Qongqo’s journey with the piano began more than three decades ago. “It started with a neighbour who played jazz all the time,” he recalls. “Before I knew it, I was tapping rhythms on the dining table, mimicking what I heard. Then one day in church, I saw a keyboard and thought, ‘That’s what I want to do.’ The player looked so happy, and I wanted to feel that kind of joy.”

That spark would grow into a lifelong relationship with music, one that’s guided by emotion and intuition rather than strict adherence to form. “People call my music jazz because it has improvisation, but I don’t think it fits neatly into the usual definitions,” Qongqo says. “For me, it’s about telling stories. Improvisation lets me tell those stories my own way.”
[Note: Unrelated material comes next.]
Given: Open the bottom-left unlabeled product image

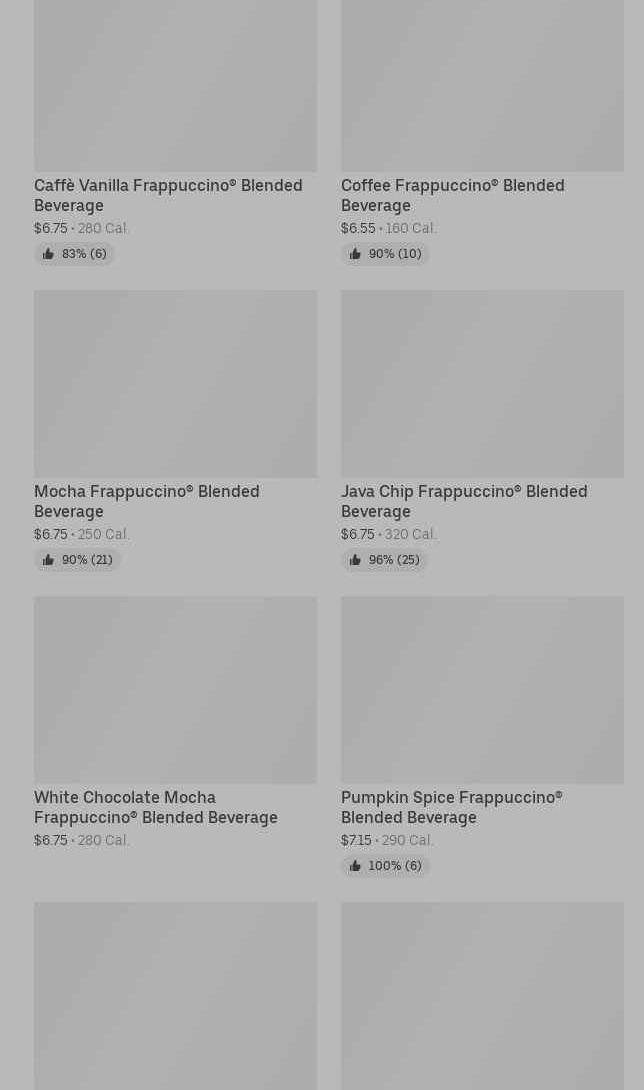Looking at the screenshot, I should click(175, 995).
That philosophy carries into his recordings and performances. His debut solo piano album was recorded in less than two weeks. “I treated it like a live concert,” he explains. “It was just me performing to myself, improvising, flowing, letting each note unfold into the next. I don’t over edit or rehearse improvisation. Once you start cutting and pasting, it stops being real.”

Qongqo’s forthcoming Diversity in Jazz set will follow the same ethos of being raw, expressive, and rooted in experience. The performance will begin with a solo piano introduction before gradually expanding into a full acoustic ensemble. “I want to take the audience on a journey,” he says. “We’ll start quietly, with just piano, then I’ll bring in the double bass, drums, and horns one by one. It’s about building an atmosphere, creating an experience rather than just a concert.”
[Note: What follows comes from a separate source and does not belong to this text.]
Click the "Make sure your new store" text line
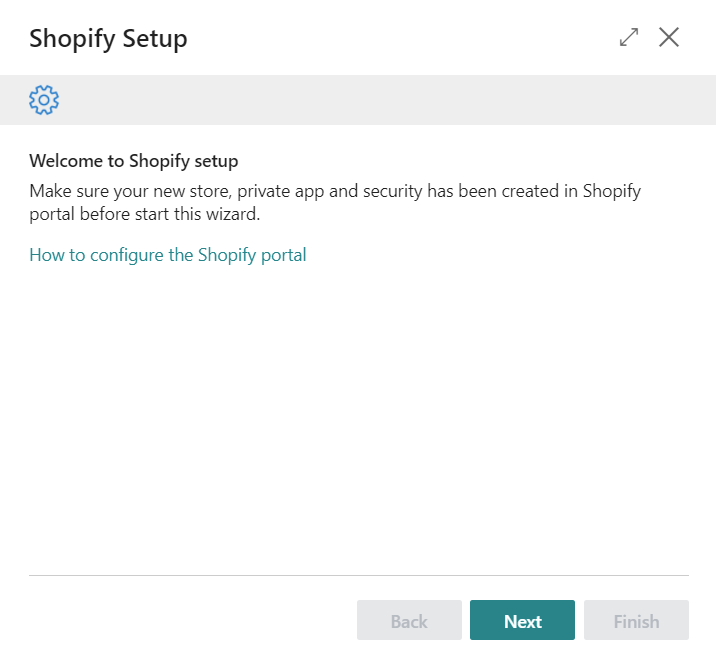 pyautogui.click(x=335, y=191)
For Qongqo, the acoustic setup is crucial. “There’s something alive about real instruments breathing in the same space,” he says. “Acoustic piano, double bass, acoustic drums, it’s how jazz was meant to be heard.”

Beyond performance, Qongqo has spent over 20 years as a music educator, something he stumbled into by chance but grew to love deeply. “My lecturer once asked if I could take over some of his students,” he laughs. “I never planned to teach, but two decades later, I’m still doing it. Teaching showed me that the lessons of music – discipline, patience, consistency – apply to life. Even if my students don’t become musicians, those principles stay with them.”
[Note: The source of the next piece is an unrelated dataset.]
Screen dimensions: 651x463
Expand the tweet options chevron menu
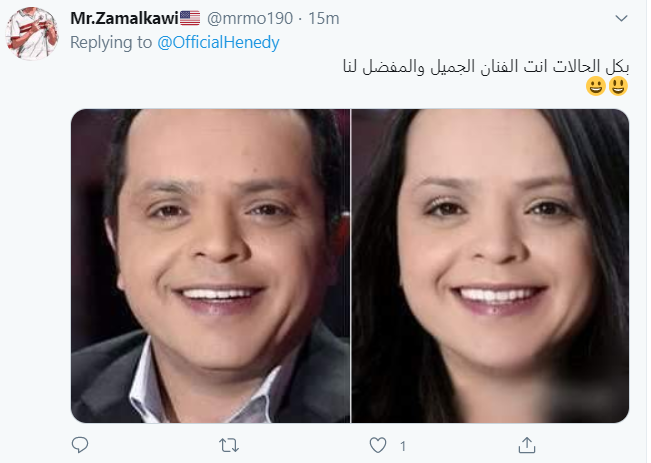coord(621,18)
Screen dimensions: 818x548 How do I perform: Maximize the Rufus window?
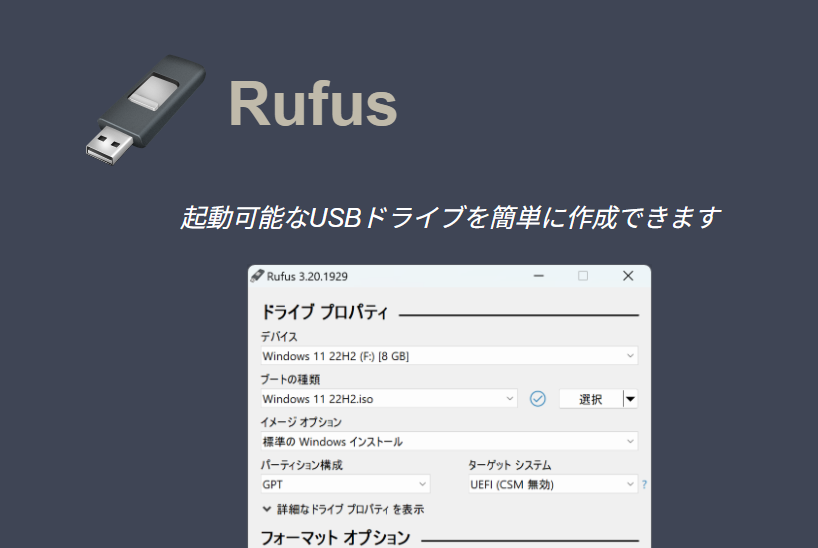[x=583, y=276]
That sense of purpose is reflected in Diversity in Jazz, which seeks to revive Bloemfontein’s live music culture while telling the city’s story through sound. “There’s so much history here,” he says. “So many rumours, so many secrets – people don’t even know why Bloem is called the City of Roses or where certain stories come from. With this show, I want to bring those narratives to life through music.”

It’s also a homecoming of sorts. “It’s been a while since Bloem had a proper jazz show,” he admits. “People here love live music—it doesn’t even have to be jazz. As long as it’s live, they show up. That’s why this concert is special; it’s for them.”

Looking ahead, Qongqo remains committed to one thing: simplicity and sincerity. “I’ve always tried to make the piano more relatable,” he says. “We’ve made it seem too complex, too distant. But at its core, it’s just storytelling. My goal has always been to make people feel something.”

On November 1st, Diversity in Jazz will bring that philosophy to life – a night of stories told through melody, memory, and the unmistakable touch of Andile Qongqo.

Andile Qongqo performs at Diversity in Jazz on Friday, November 1st, 2025, at COCO C Venue (Loch Logan Waterfront), Bloemfontein. The event runs from 6 PM till late.